**Supplied passage**
────
Suit by doctors, hospitals seeks change in how arbitrators settle surprise billing cases
The AMA and AHA are not arguing to halt the law that protects patients from unexpected bills. Instead, they want to change the rules for the mediators who will settle the dispute between insurers and providers.
Two of the largest lobbying groups representing physicians and hospitals filed a lawsuit Thursday challenging a Biden administration decision on how to implement the law shielding patients from most surprise medical bills.
The lawsuit from the American Hospital Association and the American Medical Association does not seek to halt the law from going into effect in January. Instead, it seeks a change in a key provision in regulations issued in September.
At issue is how arbitrators will decide the amount insurers pay toward disputed out-of-network bills.
That was a main point of dispute in the long and contentious debate leading up to the passage of the No Surprises Act in late 2020 — and remains so a year later.
“Our legal challenge urges regulators to ensure there is a fair and meaningful process to resolve disputes between health care providers and insurance companies,” AMA President Gerald E. Harmon said in a written release.
Two other lawsuits — one from the Texas Medical Association and one from the Association of Air Medical Services — have been filed over the regulation.
“There has been a lot of political pressure, and now they are turning to the courts to get the outcome they want to see,” said Katie Keith, director of the Health Policy and the Law Initiative at Georgetown University Law Center.
The administration has defended its interpretation of the law, with Health and Human Services Secretary Xavier Becerra telling KHN and NPR last month that if the arbitration process were “wide open” costs would go up, so it set up a system that “provides the guideposts to keep us efficient, transparent and cost-effective.”
The No Surprises law is designed to address a common practice: providers sending large, unexpected bills to patients who receive out-of-network care from physicians, laboratories, hospitals or air ambulance services.
Starting in January, the law bars most such balance bills. Instead, insured patients will pay only what they would have if the care had been provided by an in-network facility or physician. It directs insurers and the medical providers to work out whether any more is owed.
If they can’t agree, the dispute moves to “baseball-style” arbitration, in which both sides put forth their best offer and an arbitrator picks one, with the loser paying the arbitration cost, which the rule sets for next year as between $200 and $500.
The regulation issued Sept. 30 directs arbitrators to lean toward picking the amount closest to the median in-network rate negotiated for the type of care involved, although they can also consider other factors, such as the experience of the provider, the type of hospital and the complexity of the treatment.
────
**Required work**
A) Retype the surprise billing article word for word, starting with "Two other lawsuits" and going on through "over the regulation.".
B) Write the next few sentences of the article on the surprise billing lawsuit, picking up after its final sentence.

**Dataset content**
────
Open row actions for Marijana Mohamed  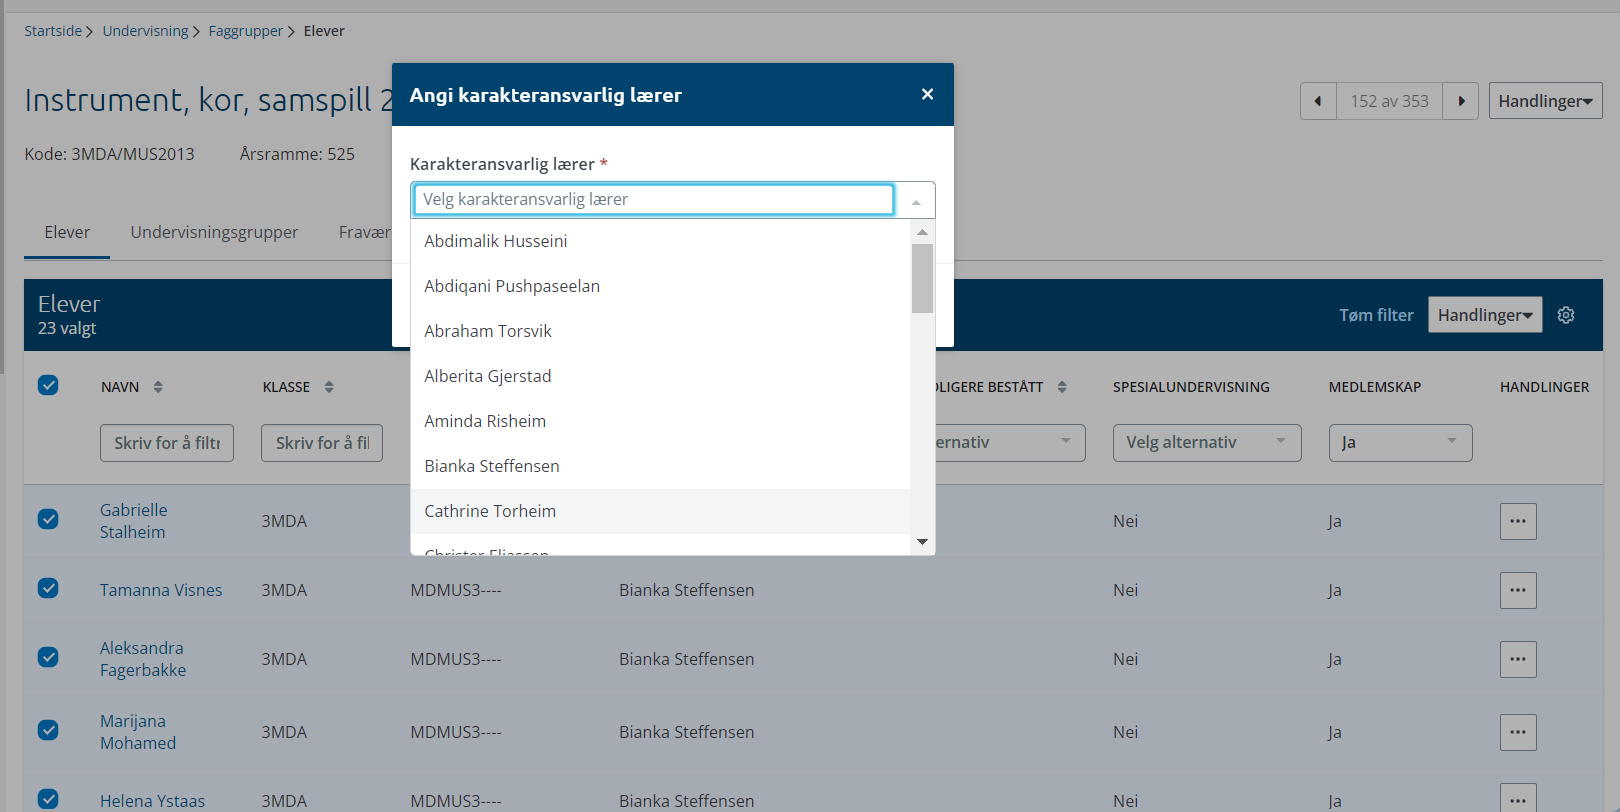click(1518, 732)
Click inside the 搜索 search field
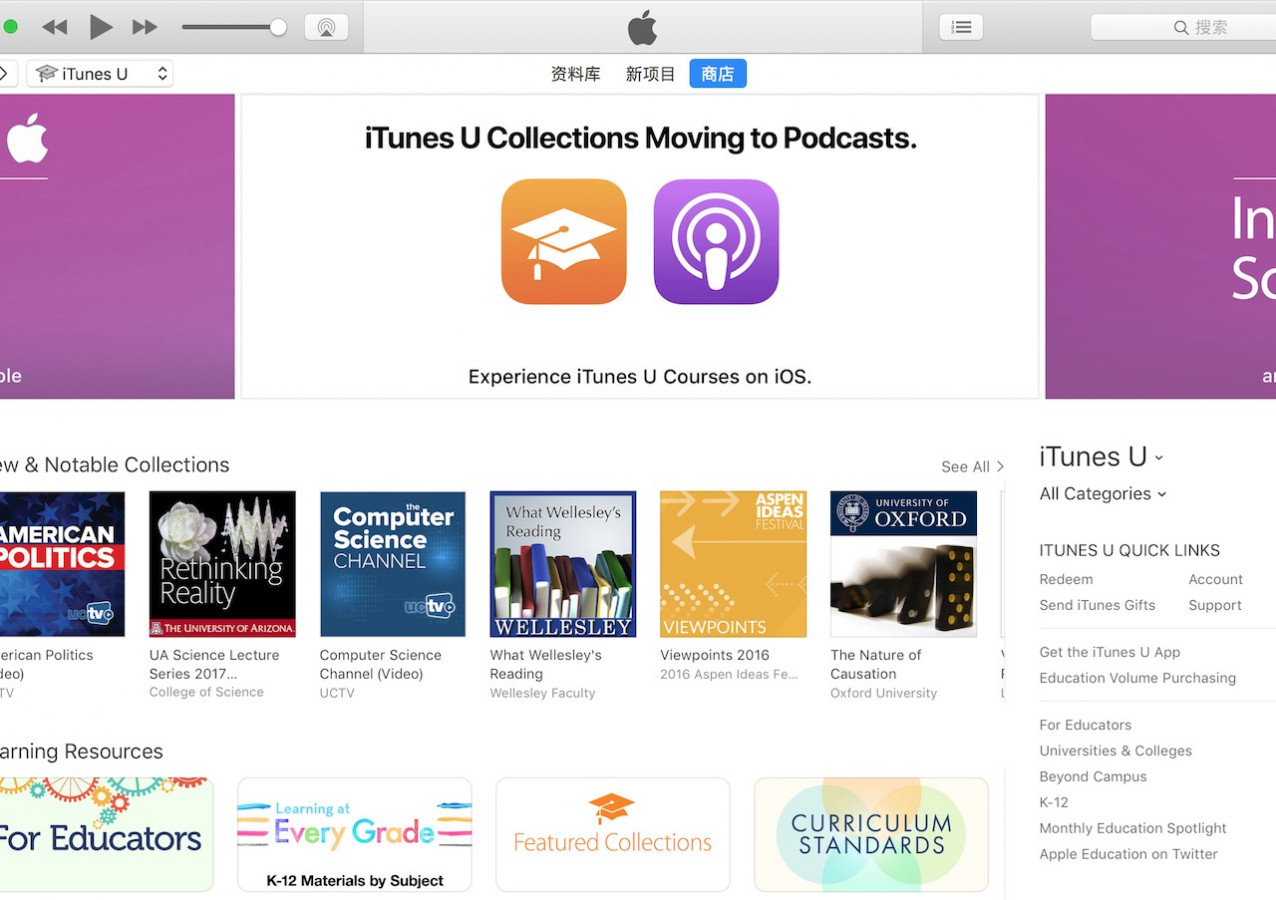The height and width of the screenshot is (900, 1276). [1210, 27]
────
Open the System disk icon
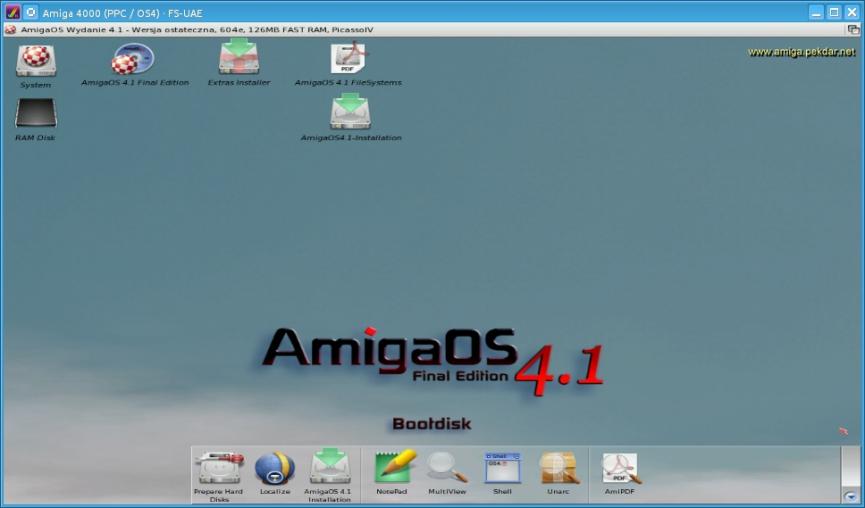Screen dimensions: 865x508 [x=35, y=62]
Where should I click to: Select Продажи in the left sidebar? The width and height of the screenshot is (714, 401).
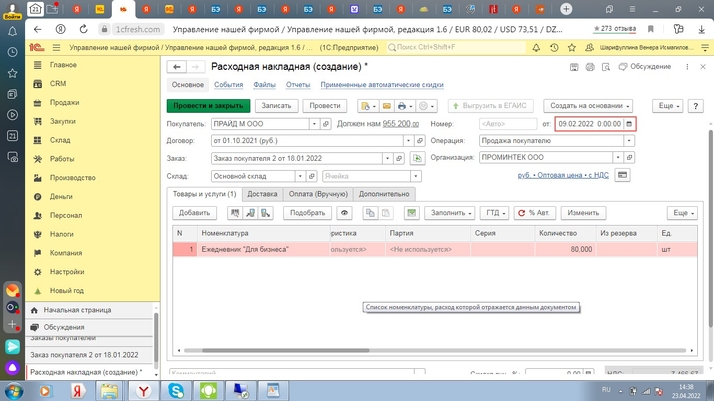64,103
────
**Task answers**
A)
Two other lawsuits — one from the Texas Medical Association and one from the Association of Air Medical Services — have been filed over the regulation.

B)
Congress wrote into the legislation that arbitrators could not consider “billed charges,” which are often highly inflated amounts hospitals and doctors set as what they want to be paid, nor could they consider the lowest payment amounts, including reimbursement rates from Medicaid and Medicare.
The lawsuit, filed in U.S District Court for the District of Columbia, alleges that giving weight to the in-network median rate “places a heavy thumb on the scale” against medical providers and “barely resembles” the process Congress created.
Congress, it alleges, prescribed “no particular weight or presumption for any one factor,” instead directing arbitrators to consider all factors. Focusing on median in-network rates will “prevent fair and adequate compensation.”
The regulation’s focus on median rates while allowing for other factors is cited by policy experts as an effort to avoid inflationary effects seen in a few places where state balance bill laws allowed arbitrators to consider awarding a percentage of the inflated billed charges.
They also note it is one intention of the law to help reduce high out-of-network costs.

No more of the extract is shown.